Friday, January 14, 2011

So young, we are so young!

 So young, I'm still so young! This simple thought is shouting in me. I'm still so young! I still have plenty of time to taste life, to find its sense, to make mistakes and to learn how to learn. What a relief... I am still so young! Young enough to dye my hair pink, to have a dragonfly tattoo on my right wrist, to believe that world is not that bad and that dreams do come true.
  I love this feeling... Feeling that all the doors are open wide, that I can run endlessly, that impossible is nothing, that I'm drunk with air, more with each breath! Élan vital!

Tuesday, January 11, 2011

Her highness Art on the streets

                                                Pilawa, Poland                                                Warsaw, Poland

                            artist: NeSpoon,Warsaw, Poland                             Wrocław, Poland
 No surprise that Art came out on the streets, it musted be so boring in museums and galleries! Although she does it secretely and usually under cover of night, she leaves signs of her presence. Maybe I'm not Sherlock Holmes, but with those signs I can see, that she's not always polite or political correct. She might be trivial, primitive, but on the other hand- mature and involved into social problems.
 Tricky Art... She didn't leave her official kingdom, but she created underground to conquer new territories. How many lieges she has all over the planet? May I become one of them?

Saturday, January 8, 2011

Time stolen from a Night

Shhh! Becouse Night might hear us and we suppose to sleep now... But the view from my window, even if not breathtaking, is hypnotic. It reminds me of the "Light, Darkness, Light" video, I published it here some time ago. City calms down. Finally, I can hear myself. But there's nothing but rubbish after a long day. Maybe I'm too tired to distinguish what's noteworthy and what's not. Shelves released from dust, incomplete shopping list, clogged sink, "Goodbye" at bus station, few messages on a phone, one mail, harvested crops on FarmVille, "Whisper of the heart". Everything mixed up. What kind of dreams might come out of it?

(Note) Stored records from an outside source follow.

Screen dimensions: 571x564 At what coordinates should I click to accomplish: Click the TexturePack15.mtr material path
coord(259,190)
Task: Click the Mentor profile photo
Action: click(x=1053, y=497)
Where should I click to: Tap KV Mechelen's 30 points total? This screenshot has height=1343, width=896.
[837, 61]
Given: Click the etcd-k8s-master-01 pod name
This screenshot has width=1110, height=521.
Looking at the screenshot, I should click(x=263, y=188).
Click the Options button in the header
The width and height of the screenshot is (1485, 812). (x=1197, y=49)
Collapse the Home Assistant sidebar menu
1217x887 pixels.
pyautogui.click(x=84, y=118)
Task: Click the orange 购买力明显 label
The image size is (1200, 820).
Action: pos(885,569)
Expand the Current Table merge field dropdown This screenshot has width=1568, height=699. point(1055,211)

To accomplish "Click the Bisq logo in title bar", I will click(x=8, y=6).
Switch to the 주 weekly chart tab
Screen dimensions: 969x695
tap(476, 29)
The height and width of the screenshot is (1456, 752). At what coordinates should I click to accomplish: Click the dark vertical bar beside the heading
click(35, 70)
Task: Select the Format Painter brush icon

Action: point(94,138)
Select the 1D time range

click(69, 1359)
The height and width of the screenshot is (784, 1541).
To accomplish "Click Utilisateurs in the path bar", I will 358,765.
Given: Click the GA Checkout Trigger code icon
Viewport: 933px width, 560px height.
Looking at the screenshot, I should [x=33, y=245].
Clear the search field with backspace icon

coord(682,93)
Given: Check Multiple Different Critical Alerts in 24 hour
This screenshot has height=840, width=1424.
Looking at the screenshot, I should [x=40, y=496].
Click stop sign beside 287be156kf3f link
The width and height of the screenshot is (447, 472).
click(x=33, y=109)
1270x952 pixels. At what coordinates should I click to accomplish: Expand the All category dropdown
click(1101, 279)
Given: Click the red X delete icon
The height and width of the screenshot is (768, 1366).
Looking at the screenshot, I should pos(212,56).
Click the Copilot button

Wednesday, January 5, 2011

Little kingdoms



 My little kingdoms, my personal spaces, my reliable shelters...

 My desk. Everything there's in perfect order, my order. Pencils, papers, crayons, books, magazines are obedient subjects. Enemy can't conquer treasuries in my drawers. My kingdom.


 My agenda.  The only one notebook containing so many things-plans, dreams, journeys, projects, ideas, sketches, shopping lists, things-to-do, encouraging mottos or quotations.My personal space.


 I found a shelter in drawing, creating, rearranging, customizing what's around me. When it has something from me, then it's tame, it's mine somehow. Running is also a perfect shelter-letting your legs to be your head, to guide you, to solve your problems, to show your joy, to remind you that your original condition is freedom.

Tuesday, January 4, 2011

THE moment

When is the perfect moment for living a life you always wanted to live? When you'll have perfect conditions to make your dreams come true? Or if there'll be ever a right time to change something that requires change?

Sunday, January 2, 2011

Details in the fabric

The thought that came to me in the beginning of this New Year is about the dark side of human nature. Tears, fears, anger, sadness, melancholy,envy. The great mystery of human brain and heart-why we collect sad memories, why we cultivate bad feelings? The machinery of our psyche.



Maybe the overflow of negative feelings and thoughts was the reason why I started to draw? It just needed to find estuary and how you find it, when you're an introvert? You find an alternative for talking.
When you're in a state when too many bad thoughts are flying in your head like crows, you just take a paper and a pencil and keep your hands busy, so that your head can be unlocked. Black birds fly away and the sun is shining again.